Data supplied –
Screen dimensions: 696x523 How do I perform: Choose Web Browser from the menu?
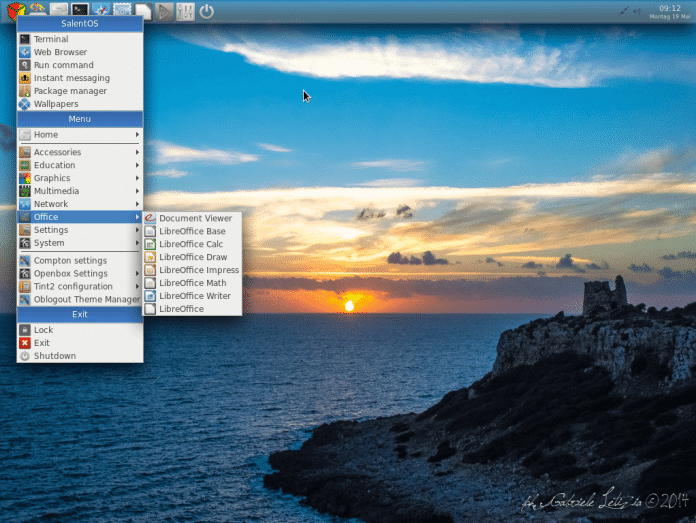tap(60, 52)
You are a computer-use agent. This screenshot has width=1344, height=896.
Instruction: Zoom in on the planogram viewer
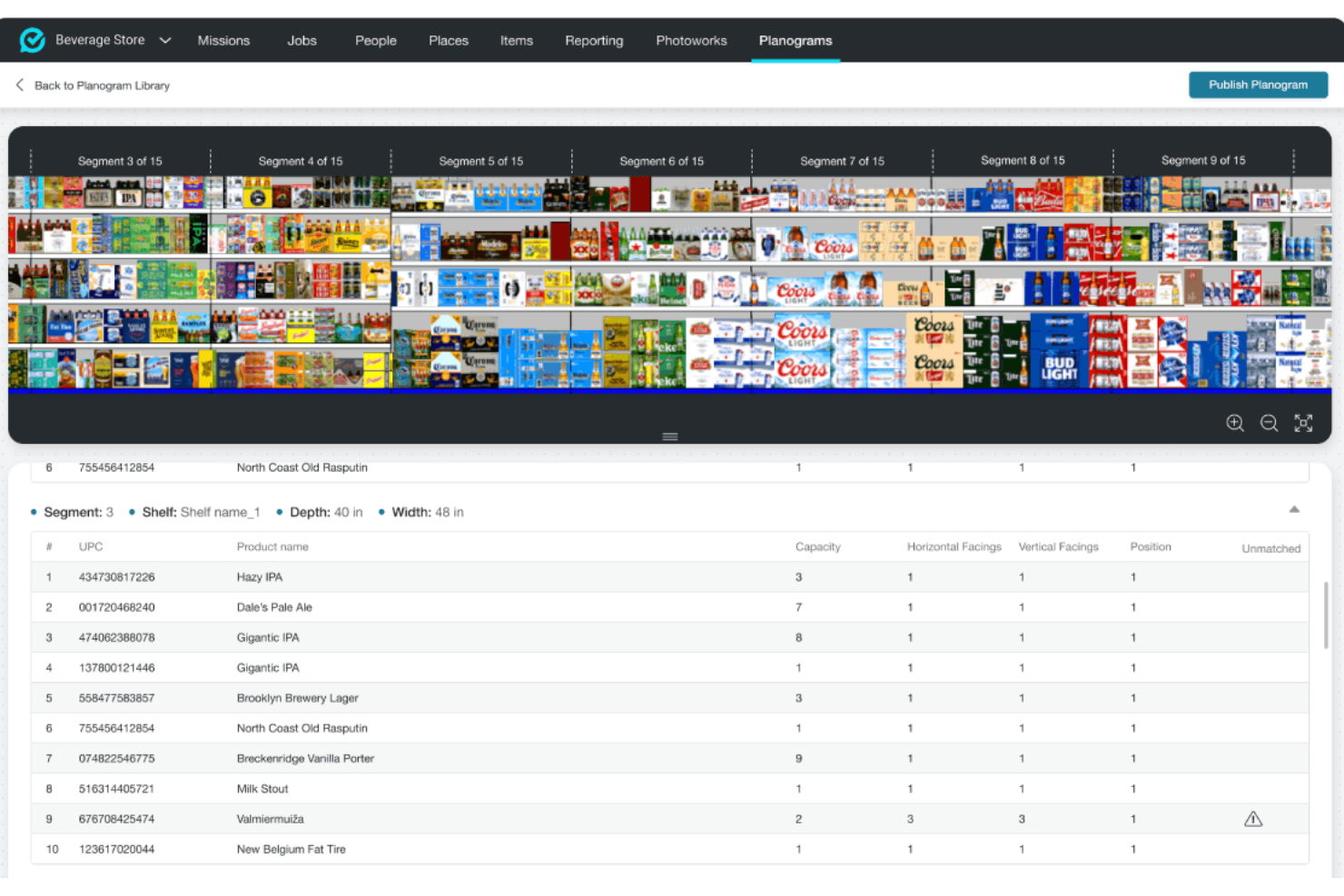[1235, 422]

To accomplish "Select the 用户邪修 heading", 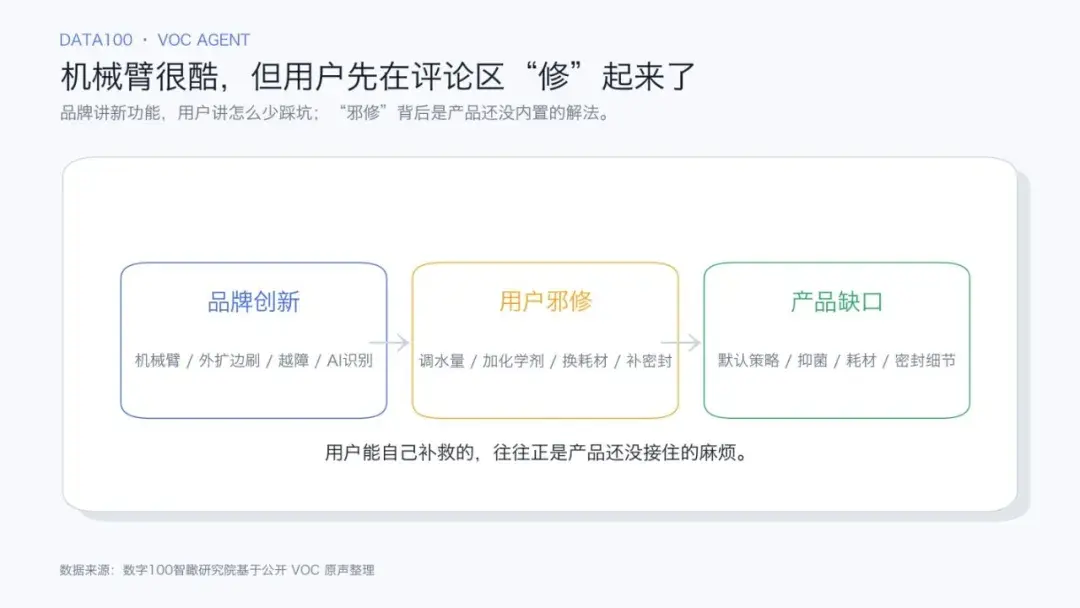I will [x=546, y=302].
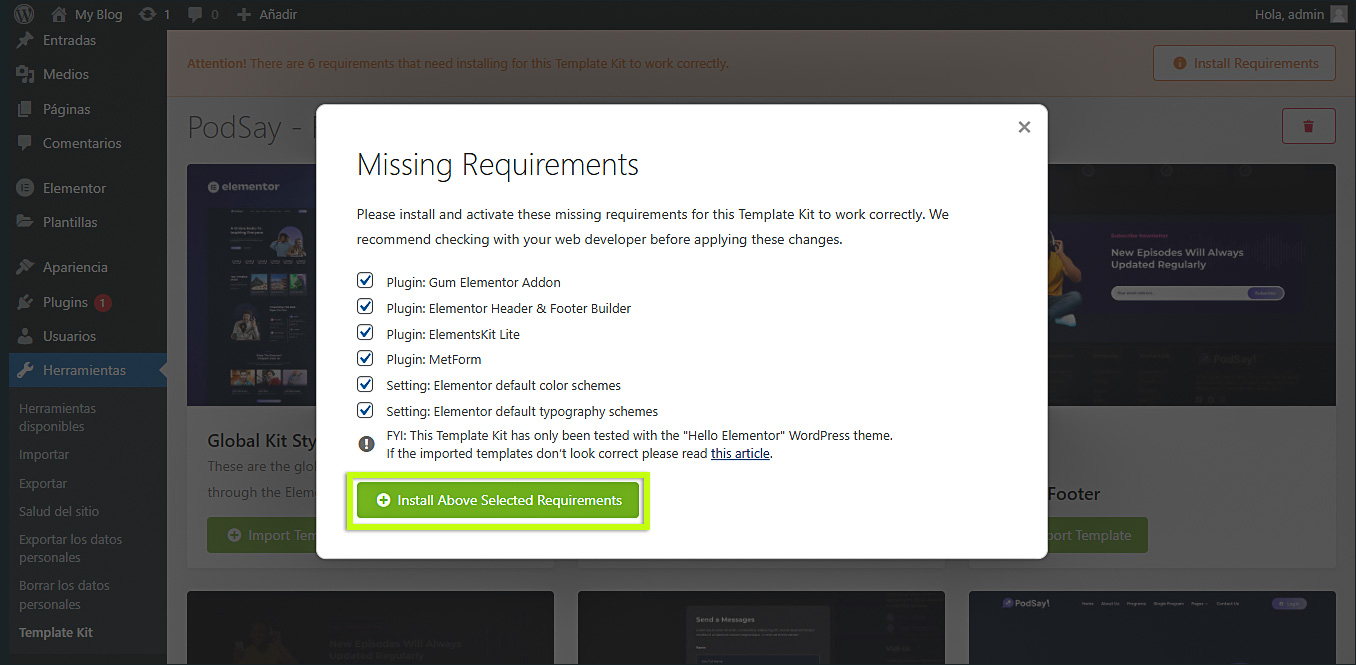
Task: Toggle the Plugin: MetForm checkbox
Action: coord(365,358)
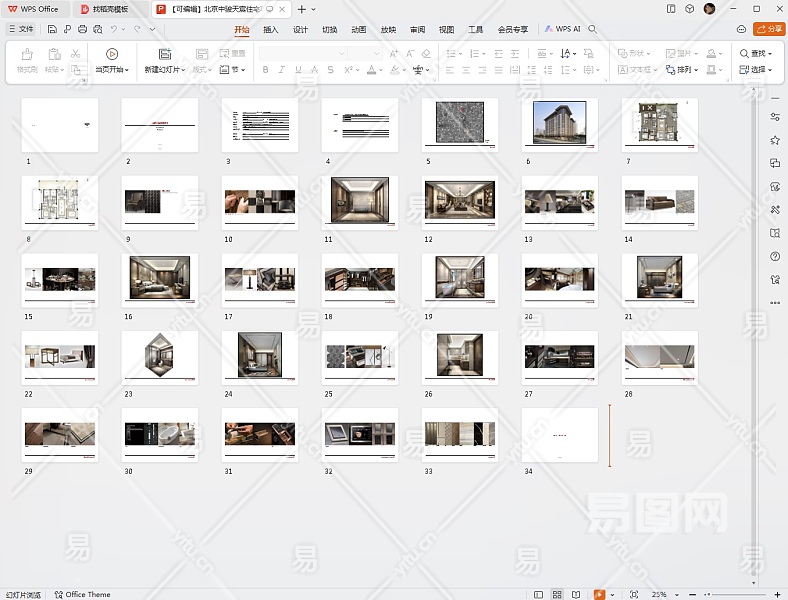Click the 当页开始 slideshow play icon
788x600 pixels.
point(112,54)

==

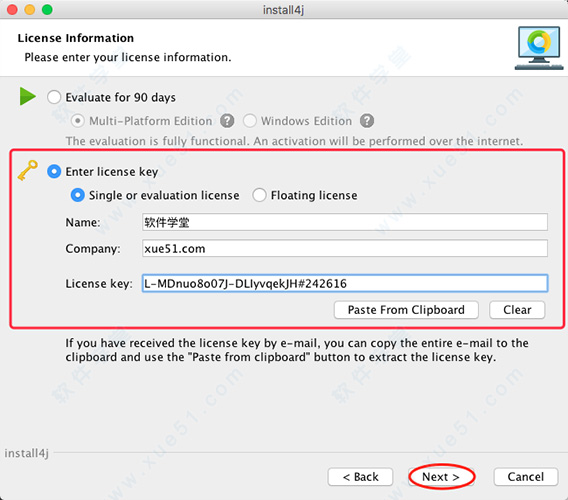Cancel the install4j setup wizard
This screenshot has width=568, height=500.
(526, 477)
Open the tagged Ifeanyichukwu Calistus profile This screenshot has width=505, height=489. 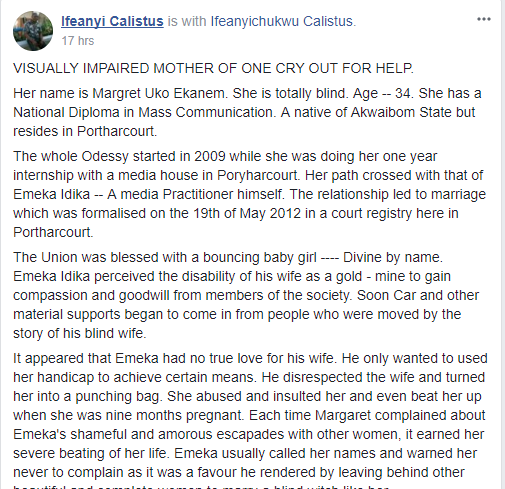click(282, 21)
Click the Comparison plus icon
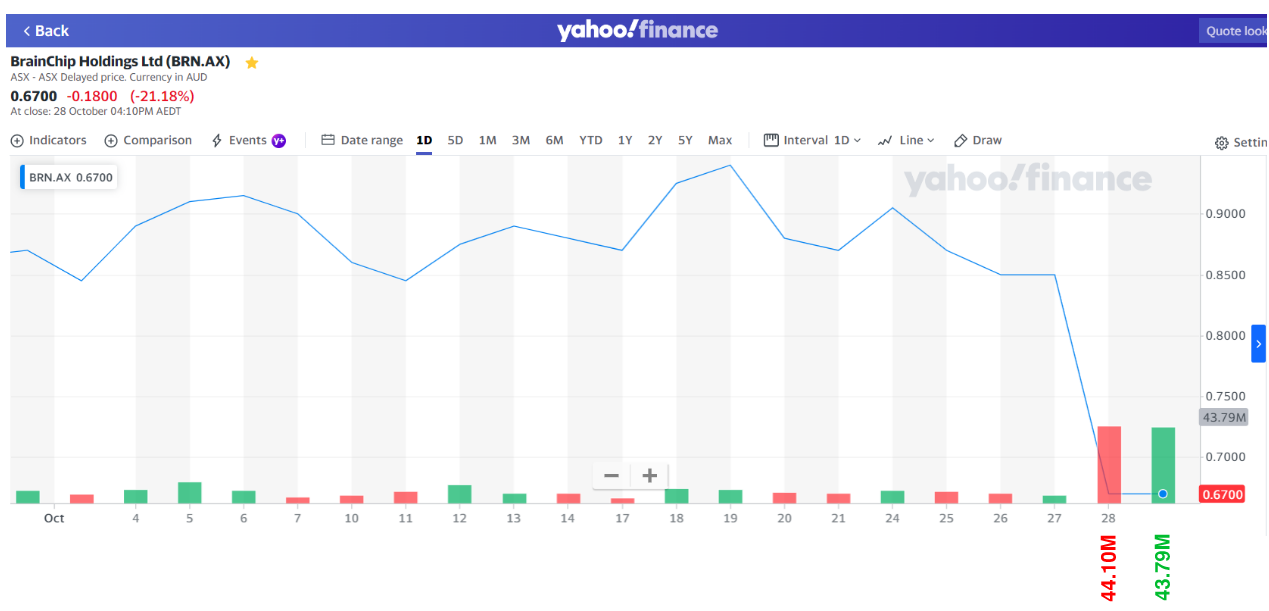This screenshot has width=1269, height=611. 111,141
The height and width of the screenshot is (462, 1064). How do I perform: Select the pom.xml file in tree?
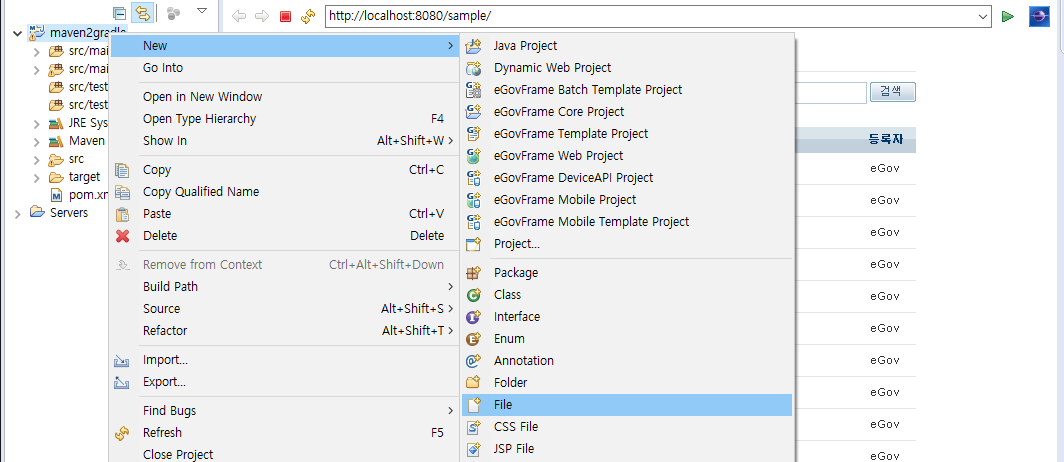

==

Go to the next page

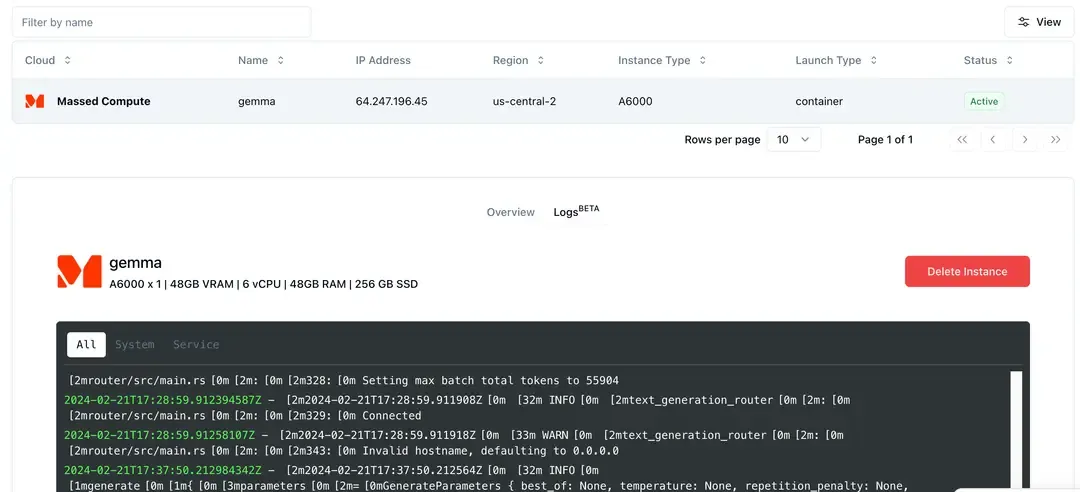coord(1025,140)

Exercise –
Copy out exactly the material that runs from the line with "Click the Comparison plus icon" to the line with "The height and", ends included, and leave the pictures behind.

Result below –
Click the Comparison plus icon
This screenshot has width=1269, height=611. 111,141
The height and width of the screenshot is (462, 1064). How do I perform: Select the pom.xml file in tree?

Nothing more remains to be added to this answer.